------ RECORDS SHOWN ------

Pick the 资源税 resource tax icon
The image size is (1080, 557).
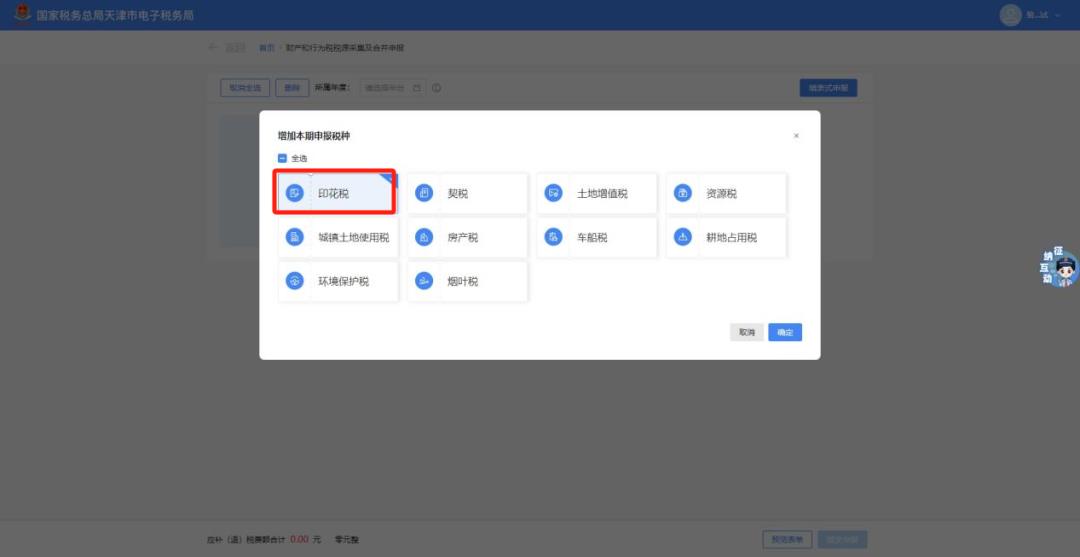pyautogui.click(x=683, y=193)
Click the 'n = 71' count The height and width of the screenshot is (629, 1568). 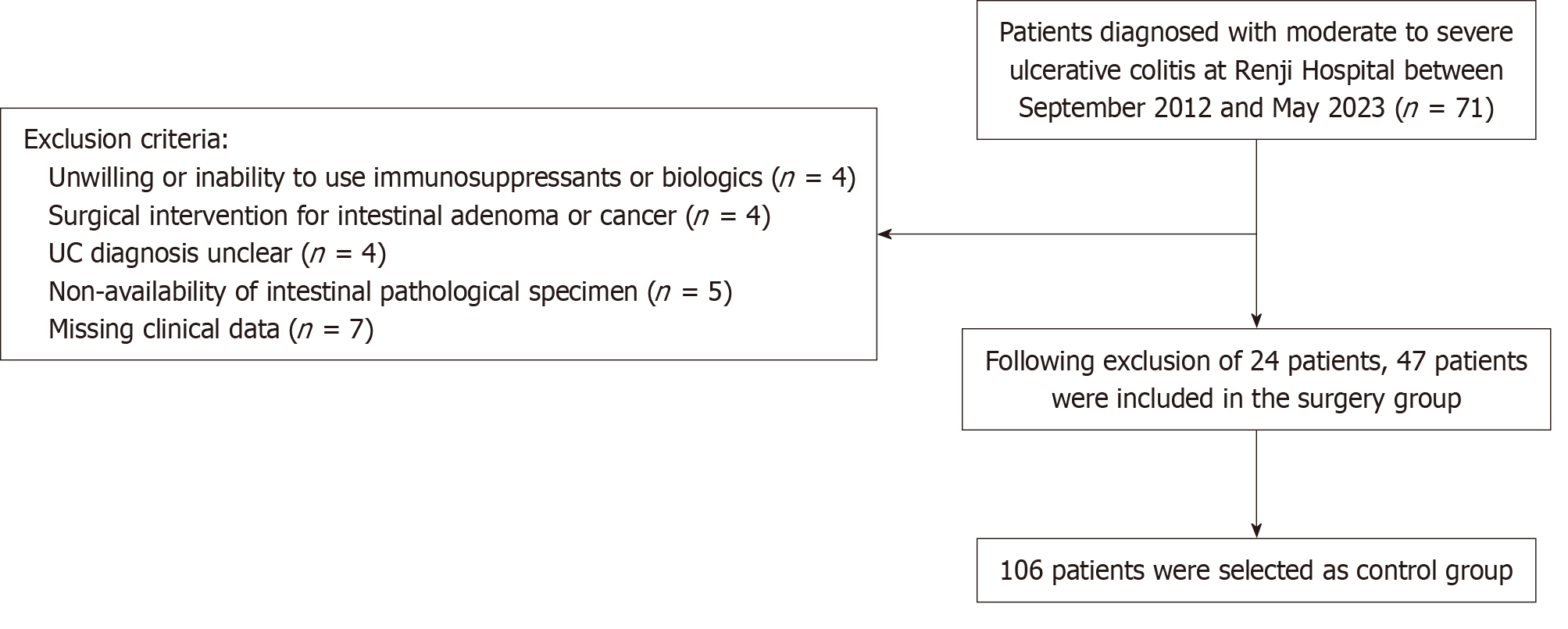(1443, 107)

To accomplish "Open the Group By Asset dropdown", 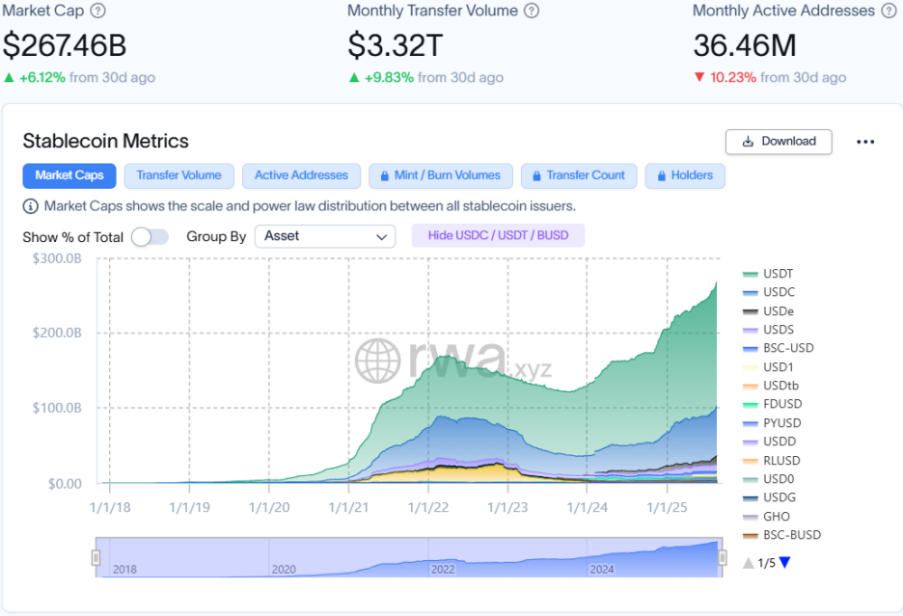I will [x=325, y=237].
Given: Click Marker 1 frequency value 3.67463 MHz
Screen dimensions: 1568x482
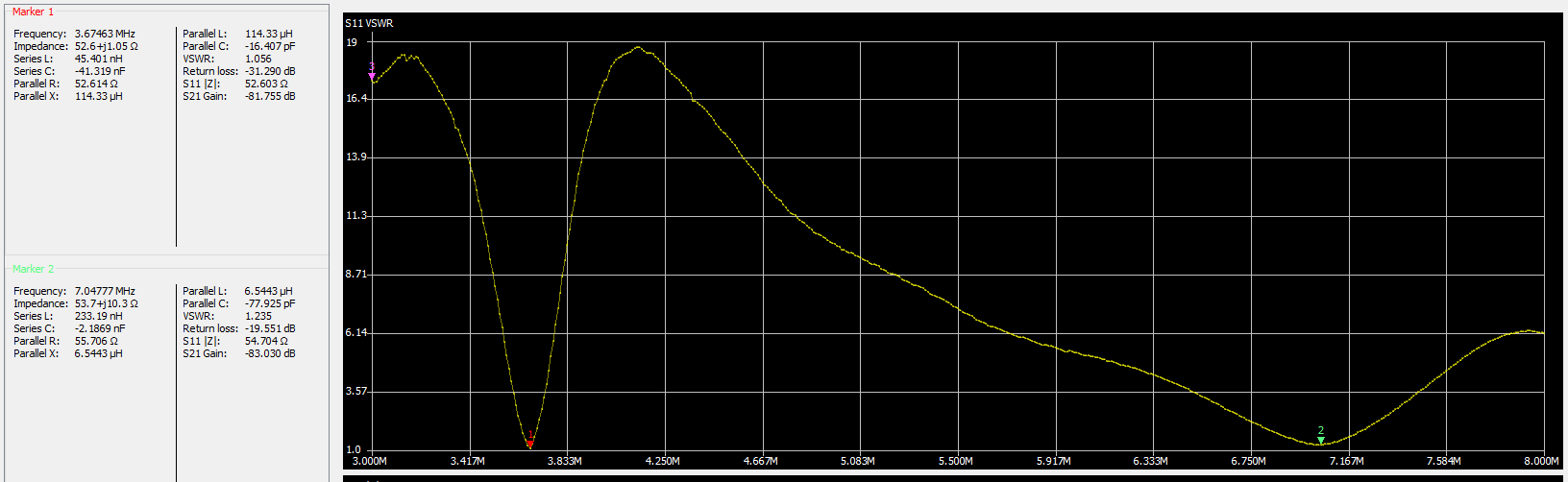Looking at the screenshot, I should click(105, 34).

------

▶ TASK OBJECTIVE
The answer should consist only of the lines from the line with "Given: Click Marker" through the last line of the data, repeated exactly; pictures stay out.

▶ OUTPUT BELOW
Given: Click Marker 1 frequency value 3.67463 MHz
Screen dimensions: 1568x482
Looking at the screenshot, I should click(105, 34).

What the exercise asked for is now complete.